Ce qu’il ne raconte pas, c’est que, tombé à l’eau pendant le travail, il échappa aux dents d’un croco mis en appétit et cela… sans savoir nager. L’émotion fut si forte qu’il ne s’en remit que grâce à une pleine bouteille de whisky qu’il trouva « par hasard » sur la rive.

Autre souvenir qui révèle notre homme intarissable : l’Atomium, ce monument fétiche qui devait contribuer à faire la réputation de l’exposition de 1958.
Cette construction, prévue pour 5 ans et toujours en place, demanda aux ouvriers de FINET deux ans de travaux à raison de 12 heures par jour, nombre d’heures mal supporté un moment par l’équipe pour des questions de contributions, contestation qui obligea la Ville de Bruxelles à prendre en charge les suppléments des taxes qui faisaient grogner les ouvriers.
Et si vous prêtez attention, il vous expliquera clairement les pièces qui ont dû être changées ainsi que le nouveau type de recouvrement récemment mis en place.

Et maintenant ?

Quotidiennement, René est debout à 5 heures. Il procède à l’entretien de son ménage, assure sa cuisine, bricole, visite ses poules, discute avec son chien qui, à part de longs moments de sieste, le suit partout, surtout quand il sent que son maître s’apprête à partir, fait lui-même son jardin. Sa grande propriété l’occupe et le tracasse parfois un peu, surtout quand on vient faucher l’herbe et qu’on laisse pourrir les ballots de foin sur place.
Tous les jours, sa petite promenade, accompagné de Valentin, l’amène ci et là, ou dans sa grande famille où il est bien reçu, sans raison ou pour cause d’anniversaires qu’il ne rate jamais : question galettes ou un petit verre… de champagne si possible. Les « trois-fois-vingt » font aussi partie de ses horizons de même que de petites visites aux restaurants ou des voyages d’un jour.
Sa bonne santé lui permet tout cela. A part quelques petits pontages qui n’ont pas l’air de l’avoir fort perturbé, il vit bien (2). Philosophe, il ne se plaint guère ou jamais, ne garde de sa vie de travailleur que de bons souvenirs, même s’ils se sont parsemés de combats syndicaux ou de quelques intempéries dures à encaisser vu la manipulation obligatoire de matériaux lourds sans les protections actuelles dont bénéficient les travailleurs du secteur.
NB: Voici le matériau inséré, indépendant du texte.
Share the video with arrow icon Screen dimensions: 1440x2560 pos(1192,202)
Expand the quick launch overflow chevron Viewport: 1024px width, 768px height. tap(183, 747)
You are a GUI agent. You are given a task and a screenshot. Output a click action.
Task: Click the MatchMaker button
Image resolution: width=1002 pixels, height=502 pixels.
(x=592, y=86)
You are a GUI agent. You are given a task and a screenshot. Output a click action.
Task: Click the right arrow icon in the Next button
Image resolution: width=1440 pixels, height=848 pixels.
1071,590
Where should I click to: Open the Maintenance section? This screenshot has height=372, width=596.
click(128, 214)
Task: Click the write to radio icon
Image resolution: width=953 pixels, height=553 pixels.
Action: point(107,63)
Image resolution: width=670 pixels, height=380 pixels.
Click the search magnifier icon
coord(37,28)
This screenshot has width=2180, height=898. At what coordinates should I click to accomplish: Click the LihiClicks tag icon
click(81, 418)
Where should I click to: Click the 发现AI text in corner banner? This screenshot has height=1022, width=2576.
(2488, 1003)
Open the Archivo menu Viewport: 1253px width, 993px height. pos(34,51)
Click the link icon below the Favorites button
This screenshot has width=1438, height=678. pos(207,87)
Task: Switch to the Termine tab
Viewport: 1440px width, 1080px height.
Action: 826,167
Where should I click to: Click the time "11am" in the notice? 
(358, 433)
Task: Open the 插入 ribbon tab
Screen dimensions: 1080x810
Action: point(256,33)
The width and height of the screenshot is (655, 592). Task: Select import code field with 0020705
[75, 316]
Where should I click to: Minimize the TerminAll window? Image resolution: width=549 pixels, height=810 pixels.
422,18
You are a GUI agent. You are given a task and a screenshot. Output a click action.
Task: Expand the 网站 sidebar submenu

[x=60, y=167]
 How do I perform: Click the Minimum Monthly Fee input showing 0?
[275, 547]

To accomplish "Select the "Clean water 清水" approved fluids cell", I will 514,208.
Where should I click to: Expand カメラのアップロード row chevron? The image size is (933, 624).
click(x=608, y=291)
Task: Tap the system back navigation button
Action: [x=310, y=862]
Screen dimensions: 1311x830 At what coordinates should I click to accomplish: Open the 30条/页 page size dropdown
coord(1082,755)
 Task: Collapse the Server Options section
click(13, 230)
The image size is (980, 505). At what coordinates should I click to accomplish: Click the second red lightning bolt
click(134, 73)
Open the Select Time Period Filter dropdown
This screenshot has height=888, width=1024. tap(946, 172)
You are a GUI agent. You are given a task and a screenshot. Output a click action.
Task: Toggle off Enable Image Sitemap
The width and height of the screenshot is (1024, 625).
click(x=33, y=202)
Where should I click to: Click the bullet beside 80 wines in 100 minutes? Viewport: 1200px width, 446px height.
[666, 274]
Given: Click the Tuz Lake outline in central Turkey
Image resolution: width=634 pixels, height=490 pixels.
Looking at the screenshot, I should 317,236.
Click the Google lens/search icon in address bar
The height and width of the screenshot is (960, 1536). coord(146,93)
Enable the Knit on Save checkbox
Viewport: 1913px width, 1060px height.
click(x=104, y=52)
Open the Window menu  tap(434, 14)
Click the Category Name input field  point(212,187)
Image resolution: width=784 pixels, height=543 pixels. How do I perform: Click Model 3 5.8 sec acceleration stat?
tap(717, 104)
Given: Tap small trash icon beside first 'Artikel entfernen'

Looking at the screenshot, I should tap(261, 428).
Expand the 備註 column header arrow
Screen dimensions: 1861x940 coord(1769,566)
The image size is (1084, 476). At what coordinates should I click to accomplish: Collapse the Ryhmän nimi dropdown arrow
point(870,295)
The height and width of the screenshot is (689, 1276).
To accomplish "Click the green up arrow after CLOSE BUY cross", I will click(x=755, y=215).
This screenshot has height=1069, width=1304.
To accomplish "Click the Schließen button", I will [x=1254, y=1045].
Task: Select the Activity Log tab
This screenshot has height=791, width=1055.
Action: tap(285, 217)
Généreux, il a longuement soigné son épouse pendant une pénible maladie, reste prêt à tous les coups de main qui lui sont demandés.
Quand il lui arrive de hausser un peu le ton, il sort une expression bien à lui : « dji t’di qui…» et qui fait sourire son allocuteur surtout s’il a vu le film «Bienvenue chez les Ch’tis».

Bonne route, René ! Qu’elle te soit encore longue, heureuse, comme te l’ont mérité ton amour du travail, ta générosité et ta philosophie.

Texte : Joseph Lorant
Photo : Guy Bouchez

(1) N° 235, mai 2008. Article reproduit avec l’aimable autorisation de « Malonne première ».
Contact: gh48collet(a)versateladsl.be ou 081/ 44 03 00
(2) Récemment René Pouleur a de nouveau eu quelques ennuis de santé, mais sa forte constitution (il est solide comme ses charpentes !) lui a permis de reprendre le dessus.

Quelques-uns des chantiers auxquels il participa, comme une tour d'aération chez le cimentier CCB, le pont de Remouchamps, l'atomium et (deux dernières photos) le pont sur le Lualaba.